Acquisitions: Regulators could approve the deal or subject it to a four-month examination.

October 13, 2000|From Reuters

BRUSSELS — The European Commission will decide today whether to approve, with conditions, the proposed merger between France's Vivendi and Canada's Seagram Co. or take it to an in-depth four-month probe.

The $34-billion merger would combine Seagram's entertainment assets, including Universal Pictures and large music holdings, with Vivendi's growing telecommunications and Internet infrastructure.

In response to reports that the deal would be subjected to further scrutiny, officials said the commission had not yet made up its mind.

"With regard to certain media reports published today, . . . the spokesman for EU Competition Commissioner Mario Monti wishes to clarify that the commission has not yet decided whether to approve this operation in the first phase or to open a second-phase examination," spokesman Michael Tscherny said in a statement.

He said the decision would be made by the end of the day today, "which is the deadline foreseen by the merger control regulation," he added.

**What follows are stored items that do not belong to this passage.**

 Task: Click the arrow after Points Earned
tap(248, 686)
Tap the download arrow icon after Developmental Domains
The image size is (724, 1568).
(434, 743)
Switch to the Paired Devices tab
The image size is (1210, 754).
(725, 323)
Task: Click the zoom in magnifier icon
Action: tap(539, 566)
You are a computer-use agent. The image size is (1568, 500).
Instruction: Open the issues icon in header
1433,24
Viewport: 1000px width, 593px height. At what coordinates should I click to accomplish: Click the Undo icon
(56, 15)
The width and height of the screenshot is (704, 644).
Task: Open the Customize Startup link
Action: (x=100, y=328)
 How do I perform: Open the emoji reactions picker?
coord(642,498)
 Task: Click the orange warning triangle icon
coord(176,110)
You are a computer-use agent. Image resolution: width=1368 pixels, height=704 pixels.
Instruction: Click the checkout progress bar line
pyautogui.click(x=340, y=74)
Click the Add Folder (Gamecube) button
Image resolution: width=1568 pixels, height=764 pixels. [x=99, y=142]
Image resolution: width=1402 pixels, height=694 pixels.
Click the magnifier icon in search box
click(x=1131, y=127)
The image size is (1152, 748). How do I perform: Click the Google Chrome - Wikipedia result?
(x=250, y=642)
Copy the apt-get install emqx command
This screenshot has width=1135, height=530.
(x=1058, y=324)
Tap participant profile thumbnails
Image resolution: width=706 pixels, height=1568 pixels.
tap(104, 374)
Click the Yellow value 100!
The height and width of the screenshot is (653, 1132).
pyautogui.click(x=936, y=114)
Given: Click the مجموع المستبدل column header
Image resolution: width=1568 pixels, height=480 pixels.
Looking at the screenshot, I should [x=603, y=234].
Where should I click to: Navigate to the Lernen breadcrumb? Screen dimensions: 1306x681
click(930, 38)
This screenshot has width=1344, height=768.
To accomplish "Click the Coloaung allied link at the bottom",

EU sources said officials from the companies had met Thursday with the commission's Merger Task Force in a last-ditch attempt to win its blessing for the deal, suggesting today's ruling could still go either way.

Competition lawyers said they expected the deal to get the go-ahead without further scrutiny, but media reports had suggested an extended investigation would be opened even though the merger was unlikely to be stopped altogether.

The commission, the competition watchdog for the 15-nation European Union, wants to prevent the new group, to be called Vivendi Universal, from discriminating in favor of Seagram-owned music on Vivendi's Vizzavi mobile Internet portal joint venture with Vodafone Group.

Independent filmmakers are also concerned about exclusive agreements between Seagram's Universal Studios and Vivendi's pay-TV unit Canal Plus, which will also be merged into the new group.

"Bear in mind that Canal Plus is Europe's biggest pay-TV company and that it is dominant in France, Spain and Italy," an EU source said.

The commission's deadline to rule on the deal was extended earlier this month after the companies offered concessions to assuage competition concerns, and most analysts thought the offers were sufficient to win the commission over.

Vivendi and Seagram pledged not to favor Seagram's Universal Music on the Vizzavi service and attempted to assure regulators that Canal Plus would not have preferential access to Universal Studios' film output.